As for caring for injured animals, KAEAR has established a strong relationship with Dr. Sarah Wolfe of DVM at Animal Hospital of De Pere, who specializes in birds and exotics.
“Once the animals are certified healthy, if we’re not going to use them for programs, we then turn around and adopt those out to families or facilities that want to use them for education,” said Kozloski.
Those animals put up for adoption can be applied for on KAEAR’s website by filling out an application form. The applications are reviewed to ensure the home is a good fit, as well as providing the new owner with the necessary information needed to properly care for the animal.
Through presenting in front of different groups and organizations, the goal is to spread the word about their mission and become a resource for those who seek more information about these animals.
Kozloski says when people hear the term ‘exotic animal’ they tend to think of those they may find in a jungle, like lions, but she says that’s simply not the case with her organization.
“It’s not scary stuff,” she explained. “We take these animals that have these sad stories, that people had them and this is the condition that they came to us in, and we give them the ‘wow’ factor, while also using it as an opportunity to teach about it.”
As a nonprofit, KAEAR accepts tax-deductible donations to help with funding. They also receive additional aid from programs and adoptions, grant writing, selling t-shirts and other fundraisers Jamie hopes to hold throughout the year locally.
“I want to try and introduce myself to a lot of the local areas to see if they wanted to do cookouts, booyah sales, if they want to do a programming day where we have a picnic and just have animals out where they can interact with and socialize and get pictures with. I plan on having a gala fundraiser dinner where people dress up fancier and we can have guest speakers, live music, silent auctions and people can have meet and greets with the animals.”
After the move, she hopes they become established locally in the community. Her goal is to not only become a resource for northeast Wisconsin, but one that serves the entire state and beyond.
“So far, I’ve been resourced everywhere from Puerto Rico to New York,” she said. “We have lots and lots of people reaching out to us just because there’s not quite a lot of resources for exotics. A lot of the southern rescues for exotics are so full that they can’t possibly take in more, so we’ll take that opportunity to help out other rescues as well.”
“I’ve already had people calling me who know I’m going to be in the Suring area, saying, ‘hey I have this animal, I have that animal, what do I do with it, it fell out of the nest, we have the storm, what do I do with this baby raccoon?’ So I’ve already been a resource because people don’t know who else to call.”

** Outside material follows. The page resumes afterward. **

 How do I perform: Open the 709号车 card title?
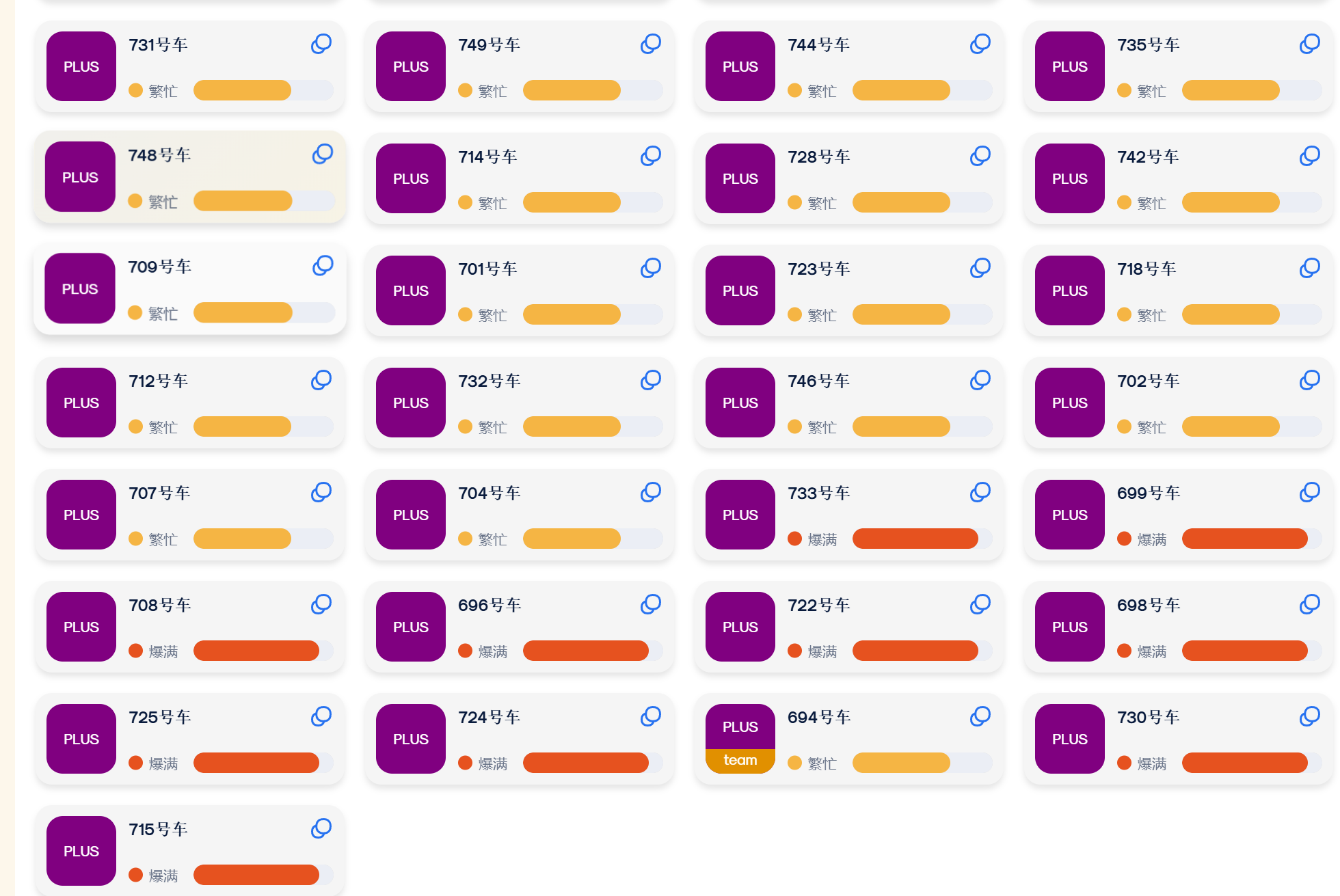[x=159, y=267]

Kozloski plans to also get her wildlife rehab license in the next year, which will allow her have the equipment needed to take care of animals that people may bring to her who are in need of medication attention. With sanctuaries becoming more crowded, there is a need for that animal care.

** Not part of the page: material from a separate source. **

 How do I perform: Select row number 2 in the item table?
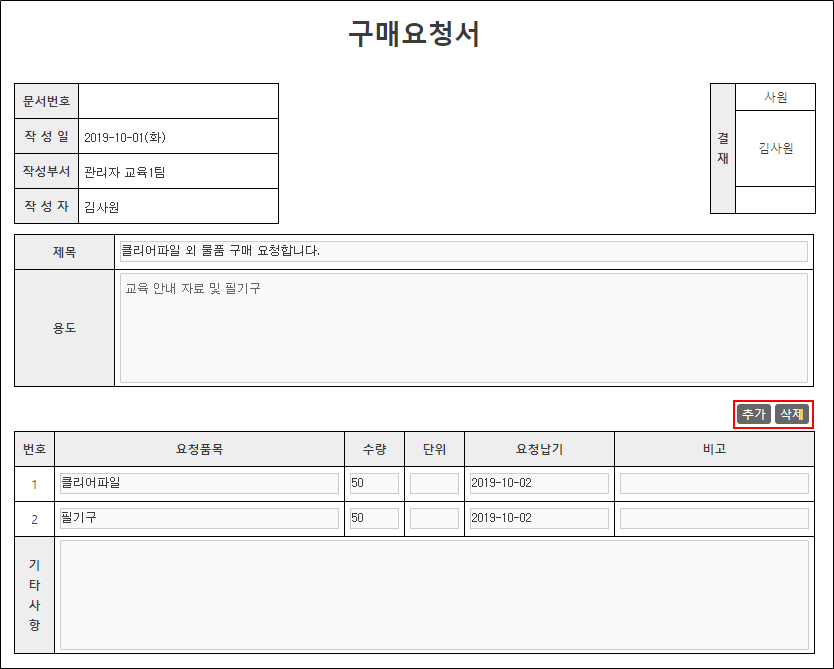34,520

“I tried dropping off a baby raccoon [Wednesday] at the sanctuary in Green Bay and they were just too full and they turned me away,” Kozloski said. “Technically, I’m not supposed to keep it in my possession because I’m not licensed, so if the general community is trying to handle situations like that, they really have nowhere to turn.”
Jamie hopes to have the move to Suring completed by the end of the month and is looking forward to sharing their animals with their new community, which will prove to be a unique resource to the area.
“Once people understand something, they don’t fear it as much and that’s the whole thing, getting people to understand so that they care about it.”